What needs to be done.
Every record must appear in the answer exactly as it stands.

Stored data:
○ ○ ○ ○

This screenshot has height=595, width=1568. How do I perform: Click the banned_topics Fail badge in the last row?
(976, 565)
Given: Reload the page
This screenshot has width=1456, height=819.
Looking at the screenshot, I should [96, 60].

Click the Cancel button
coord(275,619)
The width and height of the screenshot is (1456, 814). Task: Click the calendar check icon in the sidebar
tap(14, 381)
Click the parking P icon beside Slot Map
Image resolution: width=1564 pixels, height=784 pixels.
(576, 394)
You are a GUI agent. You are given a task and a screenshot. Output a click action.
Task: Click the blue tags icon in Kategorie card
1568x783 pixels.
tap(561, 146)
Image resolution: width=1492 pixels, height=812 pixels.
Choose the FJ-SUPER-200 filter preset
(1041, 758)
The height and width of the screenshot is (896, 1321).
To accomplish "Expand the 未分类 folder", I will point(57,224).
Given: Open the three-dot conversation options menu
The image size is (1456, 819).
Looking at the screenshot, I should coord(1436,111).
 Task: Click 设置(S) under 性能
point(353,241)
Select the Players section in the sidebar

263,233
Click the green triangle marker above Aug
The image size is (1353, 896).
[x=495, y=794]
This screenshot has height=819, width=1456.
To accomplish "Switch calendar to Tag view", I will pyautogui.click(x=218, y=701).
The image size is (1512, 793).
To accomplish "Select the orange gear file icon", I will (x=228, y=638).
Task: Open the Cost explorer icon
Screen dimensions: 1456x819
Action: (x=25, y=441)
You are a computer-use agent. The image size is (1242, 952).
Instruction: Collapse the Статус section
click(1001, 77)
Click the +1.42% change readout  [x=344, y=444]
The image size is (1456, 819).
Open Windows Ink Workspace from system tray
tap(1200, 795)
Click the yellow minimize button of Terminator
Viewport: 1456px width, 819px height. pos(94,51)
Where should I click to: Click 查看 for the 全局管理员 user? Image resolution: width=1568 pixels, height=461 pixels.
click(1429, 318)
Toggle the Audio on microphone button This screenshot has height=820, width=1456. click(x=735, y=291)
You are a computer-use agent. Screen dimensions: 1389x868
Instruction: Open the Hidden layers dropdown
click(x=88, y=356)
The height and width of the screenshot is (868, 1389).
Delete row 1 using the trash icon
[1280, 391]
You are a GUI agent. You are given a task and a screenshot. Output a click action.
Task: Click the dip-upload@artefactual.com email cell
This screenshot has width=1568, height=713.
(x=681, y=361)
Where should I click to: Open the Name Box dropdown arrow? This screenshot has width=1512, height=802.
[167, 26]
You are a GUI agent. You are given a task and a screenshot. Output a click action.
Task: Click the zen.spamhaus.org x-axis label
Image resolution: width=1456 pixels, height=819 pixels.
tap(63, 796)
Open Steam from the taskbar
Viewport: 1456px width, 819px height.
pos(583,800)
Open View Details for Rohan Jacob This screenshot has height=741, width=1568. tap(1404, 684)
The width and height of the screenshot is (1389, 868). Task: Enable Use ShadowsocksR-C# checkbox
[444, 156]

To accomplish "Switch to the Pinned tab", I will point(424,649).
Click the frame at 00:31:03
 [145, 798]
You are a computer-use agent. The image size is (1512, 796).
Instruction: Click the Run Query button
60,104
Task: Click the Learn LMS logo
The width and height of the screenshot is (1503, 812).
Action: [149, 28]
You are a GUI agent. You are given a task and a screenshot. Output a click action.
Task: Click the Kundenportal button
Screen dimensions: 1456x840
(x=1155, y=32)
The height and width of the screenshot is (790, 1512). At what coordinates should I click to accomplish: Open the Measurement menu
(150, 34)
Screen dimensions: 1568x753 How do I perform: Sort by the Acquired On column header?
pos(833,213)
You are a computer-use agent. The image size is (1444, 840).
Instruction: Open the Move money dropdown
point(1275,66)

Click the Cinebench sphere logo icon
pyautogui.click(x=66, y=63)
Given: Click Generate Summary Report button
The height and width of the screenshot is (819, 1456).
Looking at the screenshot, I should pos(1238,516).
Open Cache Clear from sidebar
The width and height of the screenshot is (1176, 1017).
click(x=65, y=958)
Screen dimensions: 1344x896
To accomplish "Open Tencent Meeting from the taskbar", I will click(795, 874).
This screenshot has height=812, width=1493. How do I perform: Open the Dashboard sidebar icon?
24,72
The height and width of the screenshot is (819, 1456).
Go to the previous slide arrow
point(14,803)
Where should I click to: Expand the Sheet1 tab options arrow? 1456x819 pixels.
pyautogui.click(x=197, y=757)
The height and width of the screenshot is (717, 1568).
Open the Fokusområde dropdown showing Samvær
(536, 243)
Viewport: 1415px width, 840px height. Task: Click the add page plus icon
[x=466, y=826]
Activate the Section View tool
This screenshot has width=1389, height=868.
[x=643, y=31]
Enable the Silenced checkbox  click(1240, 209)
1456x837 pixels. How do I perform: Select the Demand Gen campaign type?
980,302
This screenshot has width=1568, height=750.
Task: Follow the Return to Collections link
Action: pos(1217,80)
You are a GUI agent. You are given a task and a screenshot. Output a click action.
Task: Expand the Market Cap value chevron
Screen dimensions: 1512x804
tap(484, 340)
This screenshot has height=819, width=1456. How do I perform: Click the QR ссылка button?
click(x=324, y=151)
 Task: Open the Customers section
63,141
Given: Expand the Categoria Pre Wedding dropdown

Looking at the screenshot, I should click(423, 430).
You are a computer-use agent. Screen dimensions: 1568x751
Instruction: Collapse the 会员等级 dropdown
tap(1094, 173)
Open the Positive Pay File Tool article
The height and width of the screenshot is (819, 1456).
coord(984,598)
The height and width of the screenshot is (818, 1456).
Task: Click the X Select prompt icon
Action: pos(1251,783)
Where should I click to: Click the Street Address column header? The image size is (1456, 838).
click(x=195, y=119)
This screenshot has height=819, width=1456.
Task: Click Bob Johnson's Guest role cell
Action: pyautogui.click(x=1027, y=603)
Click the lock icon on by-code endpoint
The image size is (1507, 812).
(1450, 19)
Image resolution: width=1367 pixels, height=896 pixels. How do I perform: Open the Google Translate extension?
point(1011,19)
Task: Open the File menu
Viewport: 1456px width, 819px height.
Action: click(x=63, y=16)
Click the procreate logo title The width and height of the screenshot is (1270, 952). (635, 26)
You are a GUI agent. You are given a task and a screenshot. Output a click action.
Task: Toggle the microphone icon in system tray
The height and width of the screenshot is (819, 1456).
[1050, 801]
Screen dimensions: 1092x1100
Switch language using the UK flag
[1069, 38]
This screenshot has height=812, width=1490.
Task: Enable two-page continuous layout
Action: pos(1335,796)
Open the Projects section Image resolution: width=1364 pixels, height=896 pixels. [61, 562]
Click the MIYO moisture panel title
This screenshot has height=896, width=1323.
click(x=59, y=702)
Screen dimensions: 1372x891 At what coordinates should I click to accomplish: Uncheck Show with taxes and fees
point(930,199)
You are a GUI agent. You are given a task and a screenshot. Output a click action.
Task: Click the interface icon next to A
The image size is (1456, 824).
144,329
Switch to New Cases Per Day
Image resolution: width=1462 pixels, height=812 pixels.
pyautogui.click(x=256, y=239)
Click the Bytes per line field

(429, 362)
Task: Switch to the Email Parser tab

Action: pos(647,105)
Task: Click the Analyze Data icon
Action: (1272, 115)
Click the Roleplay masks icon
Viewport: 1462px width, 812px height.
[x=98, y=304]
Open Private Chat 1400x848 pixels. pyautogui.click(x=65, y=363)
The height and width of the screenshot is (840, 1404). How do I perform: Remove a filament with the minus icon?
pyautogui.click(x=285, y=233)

○ ○ ○ ○

Task answer.
This screenshot has height=595, width=1568. How do I perform: Click the banned_topics Fail badge in the last row?
(976, 565)
Given: Reload the page
This screenshot has width=1456, height=819.
Looking at the screenshot, I should [96, 60].

Click the Cancel button
coord(275,619)
The width and height of the screenshot is (1456, 814). Task: Click the calendar check icon in the sidebar
tap(14, 381)
Click the parking P icon beside Slot Map
Image resolution: width=1564 pixels, height=784 pixels.
(576, 394)
You are a GUI agent. You are given a task and a screenshot. Output a click action.
Task: Click the blue tags icon in Kategorie card
1568x783 pixels.
tap(561, 146)
Image resolution: width=1492 pixels, height=812 pixels.
Choose the FJ-SUPER-200 filter preset
(1041, 758)
The height and width of the screenshot is (896, 1321).
To accomplish "Expand the 未分类 folder", I will point(57,224).
Given: Open the three-dot conversation options menu
The image size is (1456, 819).
Looking at the screenshot, I should coord(1436,111).
 Task: Click 设置(S) under 性能
point(353,241)
Select the Players section in the sidebar

263,233
Click the green triangle marker above Aug
The image size is (1353, 896).
[x=495, y=794]
This screenshot has height=819, width=1456.
To accomplish "Switch calendar to Tag view", I will pyautogui.click(x=218, y=701).
The image size is (1512, 793).
To accomplish "Select the orange gear file icon", I will (x=228, y=638).
Task: Open the Cost explorer icon
Screen dimensions: 1456x819
Action: (x=25, y=441)
You are a computer-use agent. The image size is (1242, 952).
Instruction: Collapse the Статус section
click(1001, 77)
Click the +1.42% change readout  [x=344, y=444]
The image size is (1456, 819).
Open Windows Ink Workspace from system tray
tap(1200, 795)
Click the yellow minimize button of Terminator
Viewport: 1456px width, 819px height. pos(94,51)
Where should I click to: Click 查看 for the 全局管理员 user? Image resolution: width=1568 pixels, height=461 pixels.
click(1429, 318)
Toggle the Audio on microphone button This screenshot has height=820, width=1456. click(x=735, y=291)
You are a computer-use agent. Screen dimensions: 1389x868
Instruction: Open the Hidden layers dropdown
click(x=88, y=356)
The height and width of the screenshot is (868, 1389).
Delete row 1 using the trash icon
[1280, 391]
You are a GUI agent. You are given a task and a screenshot. Output a click action.
Task: Click the dip-upload@artefactual.com email cell
This screenshot has width=1568, height=713.
(x=681, y=361)
Where should I click to: Open the Name Box dropdown arrow? This screenshot has width=1512, height=802.
[167, 26]
You are a GUI agent. You are given a task and a screenshot. Output a click action.
Task: Click the zen.spamhaus.org x-axis label
Image resolution: width=1456 pixels, height=819 pixels.
tap(63, 796)
Open Steam from the taskbar
Viewport: 1456px width, 819px height.
pos(583,800)
Open View Details for Rohan Jacob This screenshot has height=741, width=1568. tap(1404, 684)
The width and height of the screenshot is (1389, 868). Task: Enable Use ShadowsocksR-C# checkbox
[444, 156]

To accomplish "Switch to the Pinned tab", I will point(424,649).
Click the frame at 00:31:03
 [145, 798]
You are a computer-use agent. The image size is (1512, 796).
Instruction: Click the Run Query button
60,104
Task: Click the Learn LMS logo
The width and height of the screenshot is (1503, 812).
Action: [149, 28]
You are a GUI agent. You are given a task and a screenshot. Output a click action.
Task: Click the Kundenportal button
Screen dimensions: 1456x840
(x=1155, y=32)
The height and width of the screenshot is (790, 1512). At what coordinates should I click to accomplish: Open the Measurement menu
(150, 34)
Screen dimensions: 1568x753 How do I perform: Sort by the Acquired On column header?
pos(833,213)
You are a computer-use agent. The image size is (1444, 840).
Instruction: Open the Move money dropdown
point(1275,66)

Click the Cinebench sphere logo icon
pyautogui.click(x=66, y=63)
Given: Click Generate Summary Report button
The height and width of the screenshot is (819, 1456).
Looking at the screenshot, I should pos(1238,516).
Open Cache Clear from sidebar
The width and height of the screenshot is (1176, 1017).
click(x=65, y=958)
Screen dimensions: 1344x896
To accomplish "Open Tencent Meeting from the taskbar", I will click(795, 874).
This screenshot has height=812, width=1493. How do I perform: Open the Dashboard sidebar icon?
24,72
The height and width of the screenshot is (819, 1456).
Go to the previous slide arrow
point(14,803)
Where should I click to: Expand the Sheet1 tab options arrow? 1456x819 pixels.
pyautogui.click(x=197, y=757)
The height and width of the screenshot is (717, 1568).
Open the Fokusområde dropdown showing Samvær
(536, 243)
Viewport: 1415px width, 840px height. Task: Click the add page plus icon
[x=466, y=826]
Activate the Section View tool
This screenshot has width=1389, height=868.
[x=643, y=31]
Enable the Silenced checkbox  click(1240, 209)
1456x837 pixels. How do I perform: Select the Demand Gen campaign type?
980,302
This screenshot has width=1568, height=750.
Task: Follow the Return to Collections link
Action: pos(1217,80)
You are a GUI agent. You are given a task and a screenshot. Output a click action.
Task: Expand the Market Cap value chevron
Screen dimensions: 1512x804
tap(484, 340)
This screenshot has height=819, width=1456. How do I perform: Click the QR ссылка button?
click(x=324, y=151)
 Task: Open the Customers section
63,141
Given: Expand the Categoria Pre Wedding dropdown

Looking at the screenshot, I should click(423, 430).
You are a computer-use agent. Screen dimensions: 1568x751
Instruction: Collapse the 会员等级 dropdown
tap(1094, 173)
Open the Positive Pay File Tool article
The height and width of the screenshot is (819, 1456).
coord(984,598)
The height and width of the screenshot is (818, 1456).
Task: Click the X Select prompt icon
Action: pos(1251,783)
Where should I click to: Click the Street Address column header? The image size is (1456, 838).
click(x=195, y=119)
This screenshot has height=819, width=1456.
Task: Click Bob Johnson's Guest role cell
Action: pyautogui.click(x=1027, y=603)
Click the lock icon on by-code endpoint
The image size is (1507, 812).
(1450, 19)
Image resolution: width=1367 pixels, height=896 pixels. How do I perform: Open the Google Translate extension?
point(1011,19)
Task: Open the File menu
Viewport: 1456px width, 819px height.
Action: click(x=63, y=16)
Click the procreate logo title The width and height of the screenshot is (1270, 952). (635, 26)
You are a GUI agent. You are given a task and a screenshot. Output a click action.
Task: Toggle the microphone icon in system tray
The height and width of the screenshot is (819, 1456).
[1050, 801]
Screen dimensions: 1092x1100
Switch language using the UK flag
[1069, 38]
This screenshot has height=812, width=1490.
Task: Enable two-page continuous layout
Action: pos(1335,796)
Open the Projects section Image resolution: width=1364 pixels, height=896 pixels. [61, 562]
Click the MIYO moisture panel title
This screenshot has height=896, width=1323.
click(x=59, y=702)
Screen dimensions: 1372x891 At what coordinates should I click to accomplish: Uncheck Show with taxes and fees
point(930,199)
You are a GUI agent. You are given a task and a screenshot. Output a click action.
Task: Click the interface icon next to A
The image size is (1456, 824).
144,329
Switch to New Cases Per Day
Image resolution: width=1462 pixels, height=812 pixels.
pyautogui.click(x=256, y=239)
Click the Bytes per line field

(429, 362)
Task: Switch to the Email Parser tab

Action: pos(647,105)
Task: Click the Analyze Data icon
Action: (1272, 115)
Click the Roleplay masks icon
Viewport: 1462px width, 812px height.
[x=98, y=304]
Open Private Chat 1400x848 pixels. pyautogui.click(x=65, y=363)
The height and width of the screenshot is (840, 1404). How do I perform: Remove a filament with the minus icon?
pyautogui.click(x=285, y=233)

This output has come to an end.